Aim of the task: Copy the lines below word for word, starting at the line that contains "Click the release" and ending after the line that contains "Click the 333".

● ● ●

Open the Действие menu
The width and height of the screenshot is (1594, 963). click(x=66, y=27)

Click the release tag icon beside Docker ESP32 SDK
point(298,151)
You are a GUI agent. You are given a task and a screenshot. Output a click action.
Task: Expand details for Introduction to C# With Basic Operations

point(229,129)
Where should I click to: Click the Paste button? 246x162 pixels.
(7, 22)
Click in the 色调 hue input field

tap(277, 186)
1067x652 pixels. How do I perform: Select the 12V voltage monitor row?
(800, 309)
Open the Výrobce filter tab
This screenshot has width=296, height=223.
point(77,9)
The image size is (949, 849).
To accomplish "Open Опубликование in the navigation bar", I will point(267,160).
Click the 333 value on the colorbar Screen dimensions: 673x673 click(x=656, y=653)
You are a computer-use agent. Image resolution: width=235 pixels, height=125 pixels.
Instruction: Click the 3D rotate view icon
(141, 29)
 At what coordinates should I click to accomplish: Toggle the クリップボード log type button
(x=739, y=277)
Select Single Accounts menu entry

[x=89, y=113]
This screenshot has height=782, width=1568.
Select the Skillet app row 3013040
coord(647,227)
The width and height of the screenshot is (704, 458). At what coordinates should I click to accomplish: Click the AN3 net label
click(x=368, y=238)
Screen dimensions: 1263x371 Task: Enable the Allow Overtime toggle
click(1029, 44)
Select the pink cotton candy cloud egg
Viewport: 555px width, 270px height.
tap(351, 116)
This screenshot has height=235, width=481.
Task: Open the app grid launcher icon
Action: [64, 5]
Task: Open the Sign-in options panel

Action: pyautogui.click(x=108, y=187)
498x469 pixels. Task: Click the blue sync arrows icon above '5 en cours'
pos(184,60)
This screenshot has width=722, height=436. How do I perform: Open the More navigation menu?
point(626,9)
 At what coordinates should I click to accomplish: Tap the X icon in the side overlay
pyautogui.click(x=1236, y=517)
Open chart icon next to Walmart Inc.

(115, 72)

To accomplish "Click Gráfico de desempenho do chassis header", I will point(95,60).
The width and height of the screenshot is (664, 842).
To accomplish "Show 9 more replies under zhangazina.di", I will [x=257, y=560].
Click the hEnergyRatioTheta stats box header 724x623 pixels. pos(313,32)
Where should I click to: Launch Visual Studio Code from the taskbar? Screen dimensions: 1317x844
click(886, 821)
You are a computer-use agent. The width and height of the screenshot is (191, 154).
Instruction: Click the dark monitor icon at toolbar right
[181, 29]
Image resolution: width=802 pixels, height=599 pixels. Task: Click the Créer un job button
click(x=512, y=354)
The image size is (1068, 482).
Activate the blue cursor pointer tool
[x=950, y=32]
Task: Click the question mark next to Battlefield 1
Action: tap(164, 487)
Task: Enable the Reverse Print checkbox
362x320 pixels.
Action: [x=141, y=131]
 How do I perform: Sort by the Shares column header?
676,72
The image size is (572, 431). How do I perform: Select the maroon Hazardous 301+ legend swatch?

● ● ●

Correct output:
Click the release tag icon beside Docker ESP32 SDK
point(298,151)
You are a GUI agent. You are given a task and a screenshot. Output a click action.
Task: Expand details for Introduction to C# With Basic Operations

point(229,129)
Where should I click to: Click the Paste button? 246x162 pixels.
(7, 22)
Click in the 色调 hue input field

tap(277, 186)
1067x652 pixels. How do I perform: Select the 12V voltage monitor row?
(800, 309)
Open the Výrobce filter tab
This screenshot has width=296, height=223.
point(77,9)
The image size is (949, 849).
To accomplish "Open Опубликование in the navigation bar", I will point(267,160).
Click the 333 value on the colorbar Screen dimensions: 673x673 click(x=656, y=653)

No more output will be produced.